▶ _Provided information_
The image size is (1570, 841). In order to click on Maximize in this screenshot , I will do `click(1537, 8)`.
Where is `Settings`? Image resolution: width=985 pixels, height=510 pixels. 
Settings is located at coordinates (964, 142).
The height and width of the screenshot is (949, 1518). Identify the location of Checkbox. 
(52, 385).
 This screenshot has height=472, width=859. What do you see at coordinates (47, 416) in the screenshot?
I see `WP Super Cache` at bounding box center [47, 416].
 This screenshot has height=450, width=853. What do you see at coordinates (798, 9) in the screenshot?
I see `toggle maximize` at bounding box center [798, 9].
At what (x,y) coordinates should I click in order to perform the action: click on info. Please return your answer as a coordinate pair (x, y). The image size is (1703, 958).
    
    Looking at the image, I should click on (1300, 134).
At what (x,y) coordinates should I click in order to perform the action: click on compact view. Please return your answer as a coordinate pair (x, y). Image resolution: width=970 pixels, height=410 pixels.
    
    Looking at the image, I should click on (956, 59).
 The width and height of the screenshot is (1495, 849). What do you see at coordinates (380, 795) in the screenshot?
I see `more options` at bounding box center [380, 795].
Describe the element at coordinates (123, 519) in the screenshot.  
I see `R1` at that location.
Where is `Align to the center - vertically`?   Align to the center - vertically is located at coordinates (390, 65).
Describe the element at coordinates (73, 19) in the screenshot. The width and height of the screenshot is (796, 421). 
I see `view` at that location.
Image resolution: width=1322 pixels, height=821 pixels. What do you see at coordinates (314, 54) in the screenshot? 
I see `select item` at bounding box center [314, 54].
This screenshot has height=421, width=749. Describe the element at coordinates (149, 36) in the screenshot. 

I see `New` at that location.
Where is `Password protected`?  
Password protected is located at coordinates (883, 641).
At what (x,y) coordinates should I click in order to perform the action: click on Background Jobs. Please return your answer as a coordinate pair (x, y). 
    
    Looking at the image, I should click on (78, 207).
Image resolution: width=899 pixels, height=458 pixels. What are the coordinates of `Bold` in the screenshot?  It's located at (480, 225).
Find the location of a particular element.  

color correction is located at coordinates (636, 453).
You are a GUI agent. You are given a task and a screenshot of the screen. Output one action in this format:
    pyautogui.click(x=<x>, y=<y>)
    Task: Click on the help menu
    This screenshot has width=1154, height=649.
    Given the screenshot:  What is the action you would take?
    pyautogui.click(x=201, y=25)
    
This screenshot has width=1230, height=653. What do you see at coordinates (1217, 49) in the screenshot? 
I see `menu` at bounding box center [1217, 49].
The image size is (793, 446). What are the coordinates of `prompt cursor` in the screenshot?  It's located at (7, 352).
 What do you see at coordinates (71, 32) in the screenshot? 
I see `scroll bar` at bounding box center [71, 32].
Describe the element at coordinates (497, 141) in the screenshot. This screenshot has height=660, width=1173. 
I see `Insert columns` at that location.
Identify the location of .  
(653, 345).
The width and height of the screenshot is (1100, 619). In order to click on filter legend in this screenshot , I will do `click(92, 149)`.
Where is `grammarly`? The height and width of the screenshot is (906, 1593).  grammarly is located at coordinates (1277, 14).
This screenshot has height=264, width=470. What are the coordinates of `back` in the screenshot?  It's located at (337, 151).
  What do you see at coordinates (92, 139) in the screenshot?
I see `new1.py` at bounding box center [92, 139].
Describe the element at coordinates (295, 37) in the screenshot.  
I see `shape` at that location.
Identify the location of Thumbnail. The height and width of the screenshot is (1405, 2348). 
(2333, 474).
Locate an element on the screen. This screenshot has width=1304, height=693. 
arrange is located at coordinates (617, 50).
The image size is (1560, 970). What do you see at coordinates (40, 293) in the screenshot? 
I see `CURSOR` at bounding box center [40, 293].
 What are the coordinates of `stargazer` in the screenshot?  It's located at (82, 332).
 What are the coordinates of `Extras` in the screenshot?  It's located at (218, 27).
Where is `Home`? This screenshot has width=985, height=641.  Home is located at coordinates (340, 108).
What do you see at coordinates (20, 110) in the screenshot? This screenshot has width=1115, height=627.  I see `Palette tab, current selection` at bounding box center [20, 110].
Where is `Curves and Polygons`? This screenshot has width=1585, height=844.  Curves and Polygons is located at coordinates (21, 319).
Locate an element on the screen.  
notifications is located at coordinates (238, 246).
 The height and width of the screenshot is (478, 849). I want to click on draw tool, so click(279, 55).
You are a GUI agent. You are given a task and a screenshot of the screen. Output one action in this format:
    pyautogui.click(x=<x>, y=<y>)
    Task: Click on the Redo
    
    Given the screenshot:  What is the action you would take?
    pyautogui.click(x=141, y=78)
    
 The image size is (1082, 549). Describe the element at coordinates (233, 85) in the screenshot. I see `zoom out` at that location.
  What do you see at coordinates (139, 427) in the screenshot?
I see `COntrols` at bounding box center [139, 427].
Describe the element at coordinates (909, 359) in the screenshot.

▶ _Directions_
Copy the data above line for line, with no changes.

▶ _Answer to the problem_
The image size is (1570, 841). In order to click on Maximize in this screenshot , I will do `click(1537, 8)`.
Where is `Settings`? Image resolution: width=985 pixels, height=510 pixels. 
Settings is located at coordinates (964, 142).
The height and width of the screenshot is (949, 1518). Identify the location of Checkbox. 
(52, 385).
 This screenshot has height=472, width=859. What do you see at coordinates (47, 416) in the screenshot?
I see `WP Super Cache` at bounding box center [47, 416].
 This screenshot has height=450, width=853. What do you see at coordinates (798, 9) in the screenshot?
I see `toggle maximize` at bounding box center [798, 9].
At what (x,y) coordinates should I click in order to perform the action: click on info. Please return your answer as a coordinate pair (x, y). The image size is (1703, 958).
    
    Looking at the image, I should click on (1300, 134).
At what (x,y) coordinates should I click in order to perform the action: click on compact view. Please return your answer as a coordinate pair (x, y). Image resolution: width=970 pixels, height=410 pixels.
    
    Looking at the image, I should click on (956, 59).
 The width and height of the screenshot is (1495, 849). What do you see at coordinates (380, 795) in the screenshot?
I see `more options` at bounding box center [380, 795].
Describe the element at coordinates (123, 519) in the screenshot.  
I see `R1` at that location.
Where is `Align to the center - vertically`?   Align to the center - vertically is located at coordinates (390, 65).
Describe the element at coordinates (73, 19) in the screenshot. The width and height of the screenshot is (796, 421). 
I see `view` at that location.
Image resolution: width=1322 pixels, height=821 pixels. What do you see at coordinates (314, 54) in the screenshot? 
I see `select item` at bounding box center [314, 54].
This screenshot has height=421, width=749. Describe the element at coordinates (149, 36) in the screenshot. 

I see `New` at that location.
Where is `Password protected`?  
Password protected is located at coordinates (883, 641).
At what (x,y) coordinates should I click in order to perform the action: click on Background Jobs. Please return your answer as a coordinate pair (x, y). 
    
    Looking at the image, I should click on (78, 207).
Image resolution: width=899 pixels, height=458 pixels. What are the coordinates of `Bold` in the screenshot?  It's located at (480, 225).
Find the location of a particular element.  

color correction is located at coordinates (636, 453).
You are a GUI agent. You are given a task and a screenshot of the screen. Output one action in this format:
    pyautogui.click(x=<x>, y=<y>)
    Task: Click on the help menu
    This screenshot has width=1154, height=649.
    Given the screenshot:  What is the action you would take?
    pyautogui.click(x=201, y=25)
    
This screenshot has width=1230, height=653. What do you see at coordinates (1217, 49) in the screenshot? 
I see `menu` at bounding box center [1217, 49].
The image size is (793, 446). What are the coordinates of `prompt cursor` in the screenshot?  It's located at (7, 352).
 What do you see at coordinates (71, 32) in the screenshot? 
I see `scroll bar` at bounding box center [71, 32].
Describe the element at coordinates (497, 141) in the screenshot. This screenshot has height=660, width=1173. 
I see `Insert columns` at that location.
Identify the location of .  
(653, 345).
The width and height of the screenshot is (1100, 619). In order to click on filter legend in this screenshot , I will do `click(92, 149)`.
Where is `grammarly`? The height and width of the screenshot is (906, 1593).  grammarly is located at coordinates (1277, 14).
This screenshot has height=264, width=470. What are the coordinates of `back` in the screenshot?  It's located at (337, 151).
  What do you see at coordinates (92, 139) in the screenshot?
I see `new1.py` at bounding box center [92, 139].
Describe the element at coordinates (295, 37) in the screenshot.  
I see `shape` at that location.
Identify the location of Thumbnail. The height and width of the screenshot is (1405, 2348). 
(2333, 474).
Locate an element on the screen. This screenshot has width=1304, height=693. 
arrange is located at coordinates (617, 50).
The image size is (1560, 970). What do you see at coordinates (40, 293) in the screenshot? 
I see `CURSOR` at bounding box center [40, 293].
 What are the coordinates of `stargazer` in the screenshot?  It's located at (82, 332).
 What are the coordinates of `Extras` in the screenshot?  It's located at (218, 27).
Where is `Home`? This screenshot has width=985, height=641.  Home is located at coordinates (340, 108).
What do you see at coordinates (20, 110) in the screenshot? This screenshot has width=1115, height=627.  I see `Palette tab, current selection` at bounding box center [20, 110].
Where is `Curves and Polygons`? This screenshot has width=1585, height=844.  Curves and Polygons is located at coordinates (21, 319).
Locate an element on the screen.  
notifications is located at coordinates (238, 246).
 The height and width of the screenshot is (478, 849). I want to click on draw tool, so click(279, 55).
You are a GUI agent. You are given a task and a screenshot of the screen. Output one action in this format:
    pyautogui.click(x=<x>, y=<y>)
    Task: Click on the Redo
    
    Given the screenshot:  What is the action you would take?
    pyautogui.click(x=141, y=78)
    
 The image size is (1082, 549). Describe the element at coordinates (233, 85) in the screenshot. I see `zoom out` at that location.
  What do you see at coordinates (139, 427) in the screenshot?
I see `COntrols` at bounding box center [139, 427].
Describe the element at coordinates (909, 359) in the screenshot.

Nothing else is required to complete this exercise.